Die Untersuchung wird sich auf die textuellen Elemente konzentrieren, wobei vor allem die Beziehungen zwischen den verschiedenen Fassungen des Texts im Mittelpunkt stehen. Zu diesem Zweck sollen sämtliche fünfzehn französische Handschriften und die frühesten Drucke der Danse Macabre analysiert werden; zudem werden italienische und katalanische Texte herangezogen.
Eine besondere Aufmerksamkeit wird dem Übergang von der Wandmalerei zur Handschrift und zum Druck und von einer Sprache in die andere geschenkt werden. „Die Untersuchung der Verbreitung des Textes in den romanischen Sprachen soll es ermöglichen, die Bedeutung der französischen Danse Macabre in der europäischen Kultur am Übergang vom Mittelalter zur Renaissance deutlicher zu herauszuarbeiten,“ so Projektleiterin Alina Zvonareva.
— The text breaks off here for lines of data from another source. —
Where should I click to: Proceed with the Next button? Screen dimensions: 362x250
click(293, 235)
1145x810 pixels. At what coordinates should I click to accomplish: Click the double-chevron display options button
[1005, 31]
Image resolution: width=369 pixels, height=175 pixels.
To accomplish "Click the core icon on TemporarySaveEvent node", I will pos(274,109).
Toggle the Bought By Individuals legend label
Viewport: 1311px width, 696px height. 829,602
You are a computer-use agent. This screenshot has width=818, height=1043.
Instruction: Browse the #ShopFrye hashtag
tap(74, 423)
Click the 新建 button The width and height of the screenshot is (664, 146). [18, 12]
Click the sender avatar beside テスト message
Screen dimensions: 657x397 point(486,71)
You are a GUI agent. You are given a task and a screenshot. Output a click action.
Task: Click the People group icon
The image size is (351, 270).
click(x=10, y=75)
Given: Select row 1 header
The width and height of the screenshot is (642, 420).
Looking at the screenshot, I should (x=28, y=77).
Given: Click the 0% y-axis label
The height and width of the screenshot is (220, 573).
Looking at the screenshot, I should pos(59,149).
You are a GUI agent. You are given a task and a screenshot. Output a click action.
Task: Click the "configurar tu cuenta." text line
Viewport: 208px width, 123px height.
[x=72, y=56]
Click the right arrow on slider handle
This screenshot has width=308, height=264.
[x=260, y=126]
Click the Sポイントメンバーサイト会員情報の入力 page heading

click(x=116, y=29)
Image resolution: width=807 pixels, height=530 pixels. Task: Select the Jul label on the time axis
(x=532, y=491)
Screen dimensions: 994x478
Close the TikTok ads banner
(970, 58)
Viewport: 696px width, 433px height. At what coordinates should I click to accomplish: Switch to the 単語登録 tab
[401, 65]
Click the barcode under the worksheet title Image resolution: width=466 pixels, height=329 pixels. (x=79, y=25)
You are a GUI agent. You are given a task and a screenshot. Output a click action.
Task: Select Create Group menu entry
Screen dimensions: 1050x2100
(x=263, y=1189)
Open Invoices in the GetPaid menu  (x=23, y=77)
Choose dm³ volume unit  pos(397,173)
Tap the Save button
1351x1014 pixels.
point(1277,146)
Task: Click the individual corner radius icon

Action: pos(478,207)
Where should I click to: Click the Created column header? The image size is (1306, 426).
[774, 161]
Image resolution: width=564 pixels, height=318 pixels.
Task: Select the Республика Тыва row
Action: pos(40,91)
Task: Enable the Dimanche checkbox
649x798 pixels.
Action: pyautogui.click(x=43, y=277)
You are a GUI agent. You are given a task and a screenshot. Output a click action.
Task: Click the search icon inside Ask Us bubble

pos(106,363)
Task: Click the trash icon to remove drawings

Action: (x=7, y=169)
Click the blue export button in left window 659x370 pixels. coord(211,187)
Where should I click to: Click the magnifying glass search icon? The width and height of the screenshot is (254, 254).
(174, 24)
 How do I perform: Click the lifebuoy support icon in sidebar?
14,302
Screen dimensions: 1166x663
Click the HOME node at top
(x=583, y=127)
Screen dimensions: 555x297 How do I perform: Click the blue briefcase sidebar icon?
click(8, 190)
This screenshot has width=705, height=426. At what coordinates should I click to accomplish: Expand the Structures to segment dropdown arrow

Sie führt dazu weiter aus: „Ich möchte insbesondere herausfinden, wie in der Danse macabre die europäischen Gesellschaften des 15. und 16. Jahrhunderts dargestellt werden. Dafür bietet sich gerade dieses ‚dynamische‘ Werk an, das sich immer wieder neuen historischen und kulturellen Zusammenhängen anpasst, indem etwa neue Figuren hinzugefügt oder bereits vorhandene Figuren neu interpretiert werden.“ Die Romanistin betont darüber hinaus, dass die Ergebnisse dieses vom FWF geförderten Grundlagenforschungsprojekts auch praktikablen Charakter haben könnten: So könnten sie auch zur Verbesserung und zur Diversifizierung des Angebots des europäischen Kulturtourismus beitragen.